国際部レポート 米国のB2B展示会動向 強い回復の中で業界は結束と地位向上を目指す取り組みを強化 日本イベント協会 理事 寺澤義親
1.B2B展示会のキヤンセル率は0.6%と大幅に減少
2023年9月5日発表のCEIRレポートによると米国B2B展示会は2023年第2四半期(Q2)も強い回復を継続している。
この期間のイベントリアル開催のキヤンセル率は0.6%と極端に低く前年同期の1.9 %と比較しても大きく改善しており実際に開催された展示会実績も継続して上向いてることが展示会パフオーマンスの総合指標(CEIR Total Index)の改善に繋がっている。
B2B展示会のキヤンセル率動向
2.総合指標のCEIR
Total Indexの回復モメンタムは継続
下図は2021年Q1から2023年Q2の期間に開催された展示会パフオーマンスを2019年の各四半期と比較している。これによると2023年Q2のCEIR Total Indexは2019年同期比で僅かマイナス13.3%で2022年同期のマイナス25.7%からは大幅に改善しており業界回復が定着していることを確認できる。
総合指標(CEIR Total Index)の動向
(2021年Q1から2023年Q2,キヤンセルされた展示会除く、2019 年対比)
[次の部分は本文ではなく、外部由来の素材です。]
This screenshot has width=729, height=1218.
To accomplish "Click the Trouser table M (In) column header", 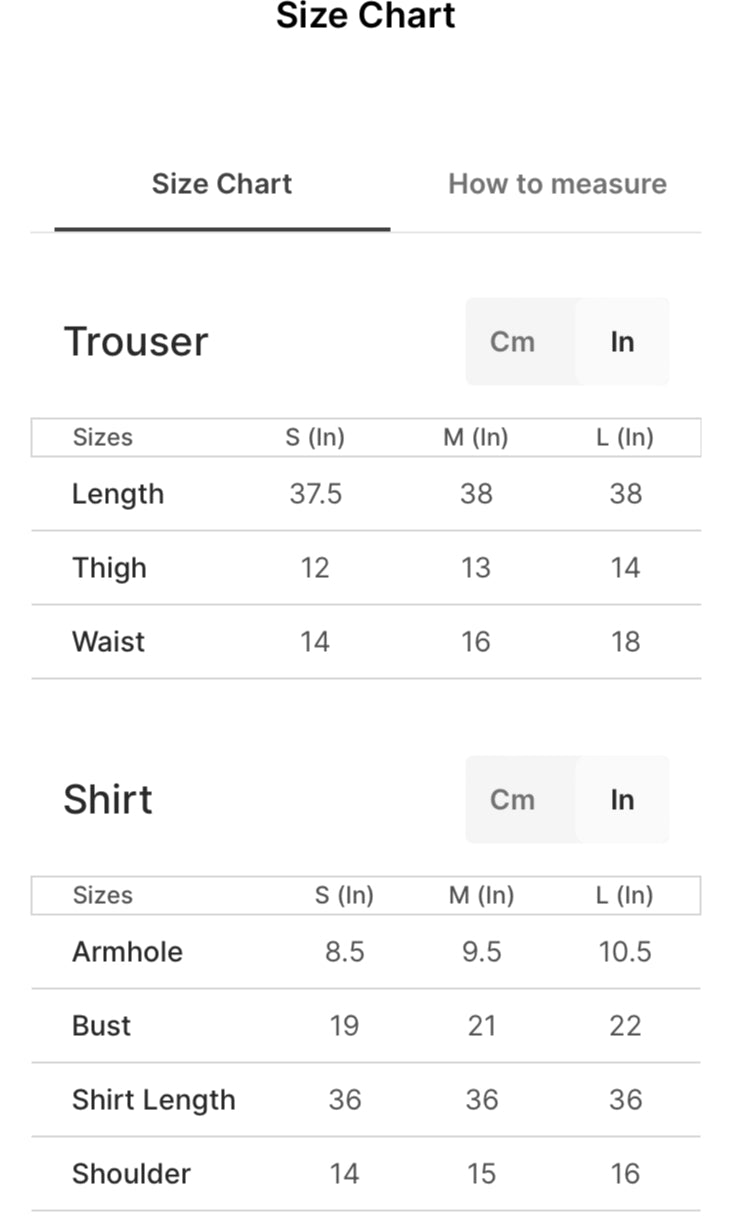I will [476, 437].
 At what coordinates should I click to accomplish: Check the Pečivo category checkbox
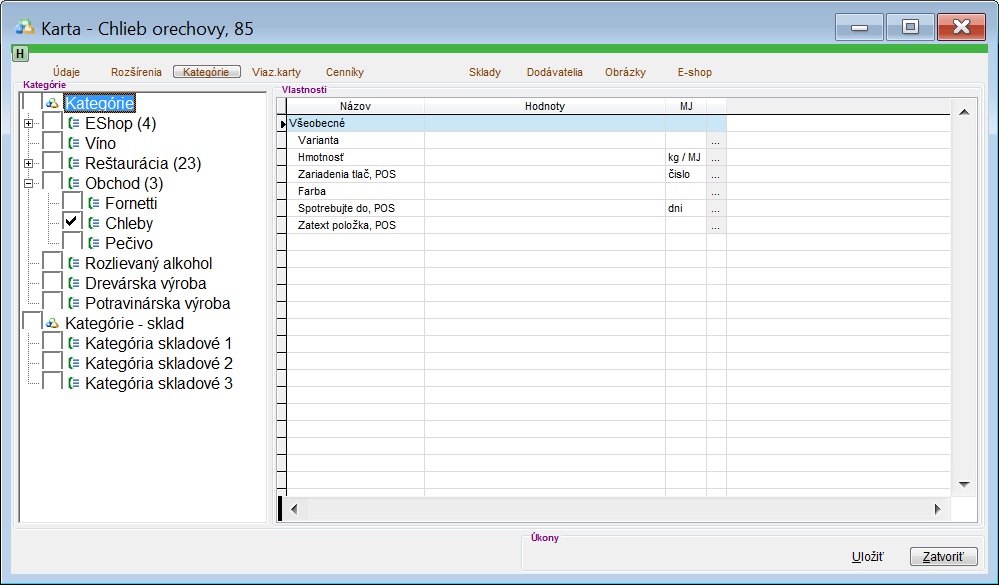pos(72,243)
3. 総合指標では出展者が改善、来場者は停滞している
2023年第2四半期の総合指標では出展者が2019年同期と比較してマイナス11.8%と他指標と比較して落ち込みが最小となり前期のマイナス14.8%から改善している。
マイナス幅が小さい順に見ると次は展示面積でマイナス12.5%、来場者はマイナス14.4%で前期のマイナス6.3%からは停滞している。収入はマイナス14.5%で前期より僅かに改善している。
2023年第2四半期のCEIR総合指標の内訳
(キヤンセルされた展示会除く、2019年第2四半期比)
4. 業界はコロナ禍からの回復と持続的な発展を目的に取り組みを強化
世界のビジネスイベント業界は業界地位向上と持続的発展の実現に向けた取り組みを強化しているが米国でも注目すべき動きとなっている。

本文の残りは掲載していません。